| EXERCISE DETAILS |
Look through the listing underneath for "agent", and copy every line that has it.

| RECORDS PROVIDED |
------------------------------------------------------------
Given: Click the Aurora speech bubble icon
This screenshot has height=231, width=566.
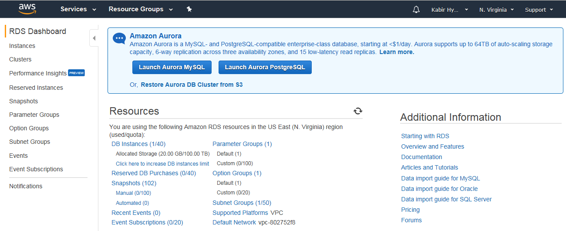Looking at the screenshot, I should point(119,39).
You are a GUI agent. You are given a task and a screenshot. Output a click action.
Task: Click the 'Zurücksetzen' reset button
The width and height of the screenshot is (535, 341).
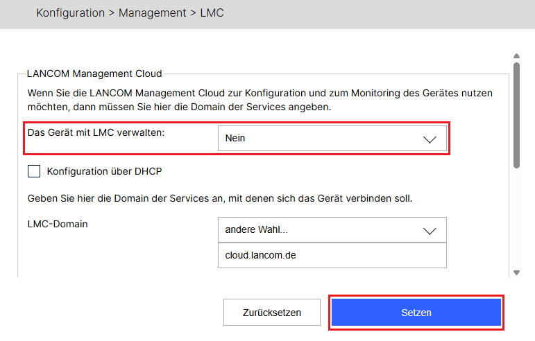click(x=272, y=313)
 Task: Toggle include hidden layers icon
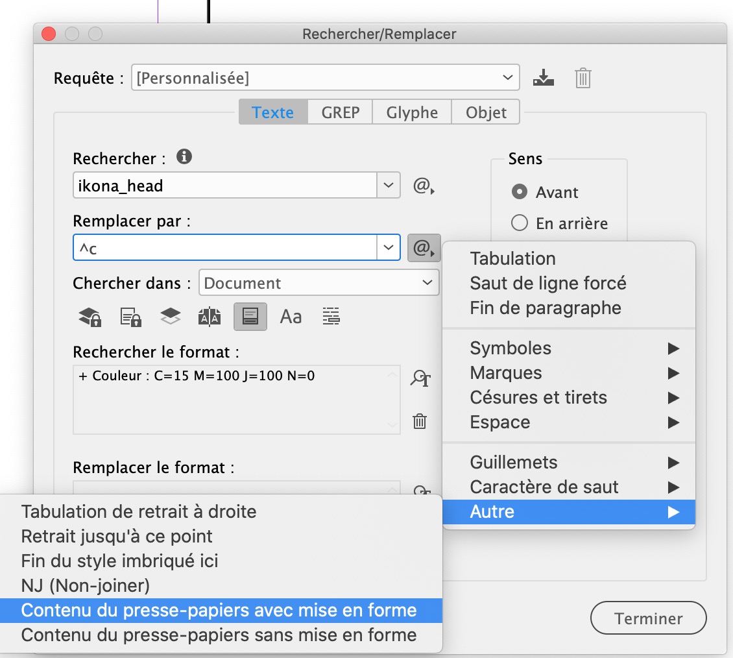[x=170, y=317]

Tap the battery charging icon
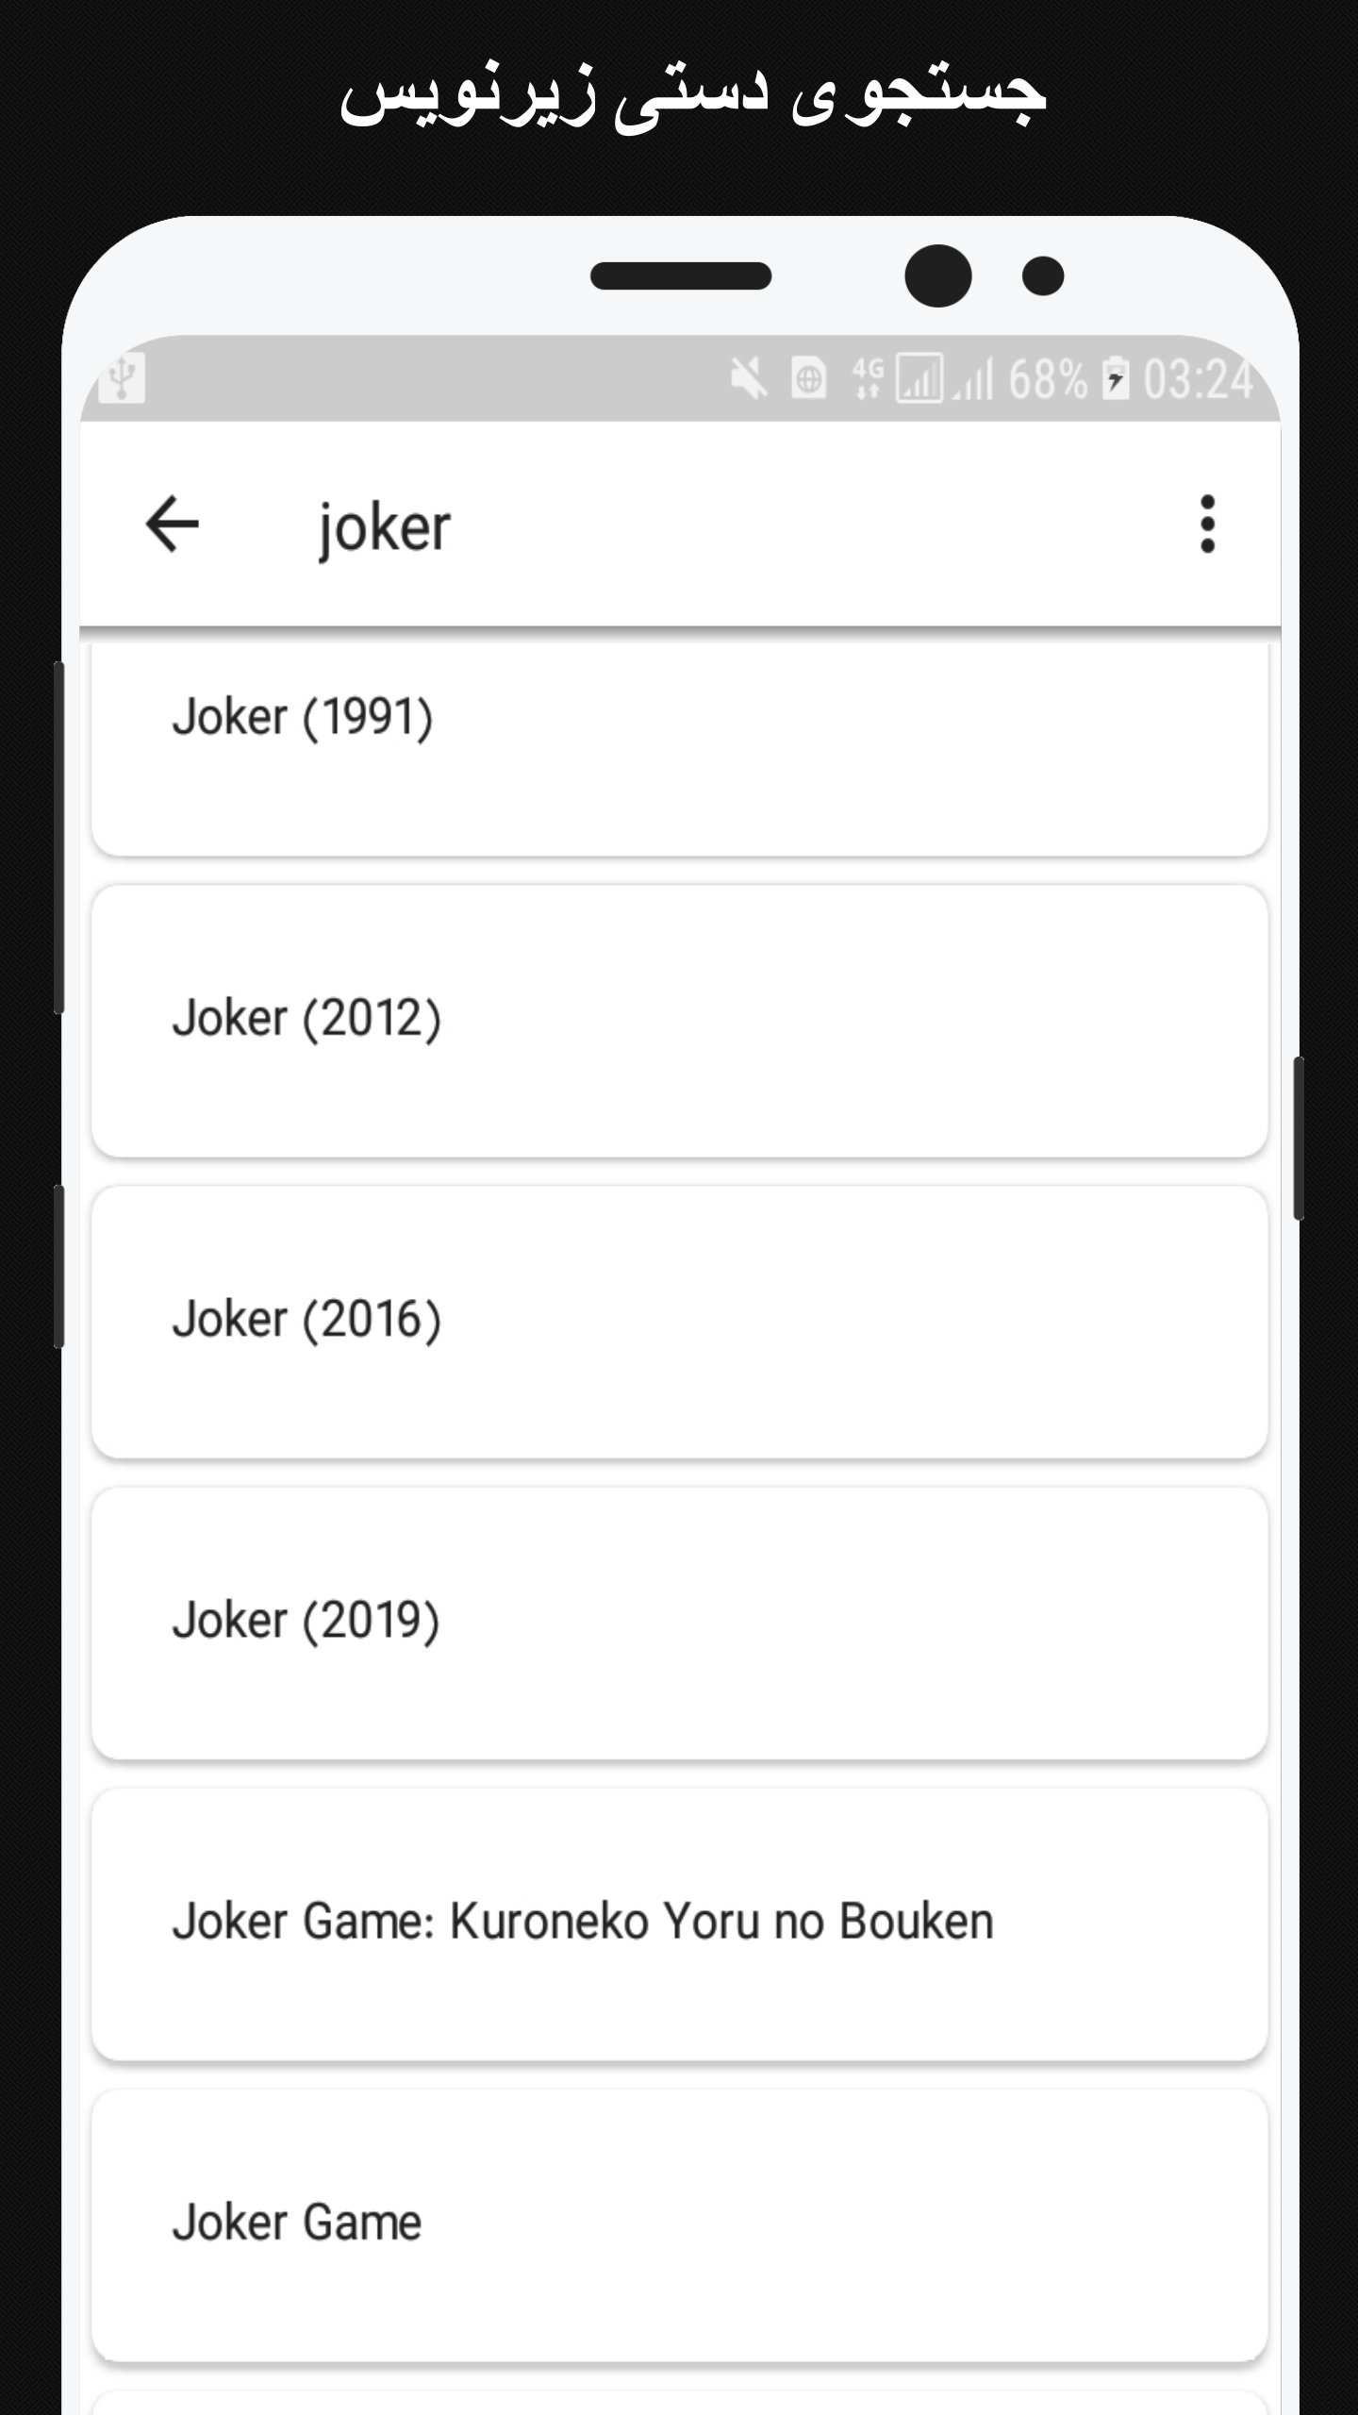(x=1116, y=379)
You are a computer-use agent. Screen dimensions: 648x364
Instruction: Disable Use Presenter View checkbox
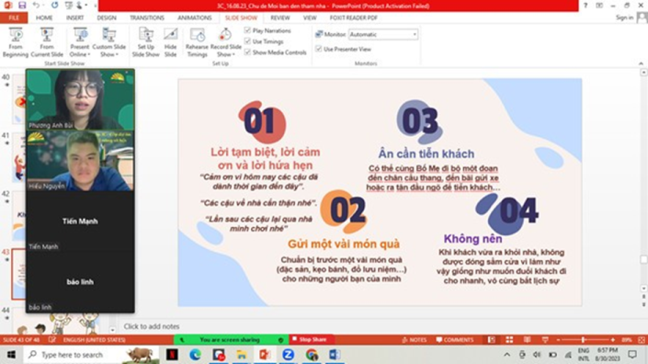[319, 49]
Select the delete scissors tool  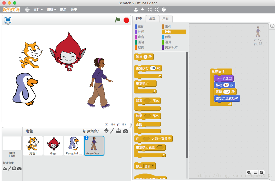143,10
------------------------------------------------------------
| ANSWER SPACE |
You are a GUI agent. You are given a task and a screenshot. Output a click action.
You are a computer-use agent. Screen dimensions: 648x364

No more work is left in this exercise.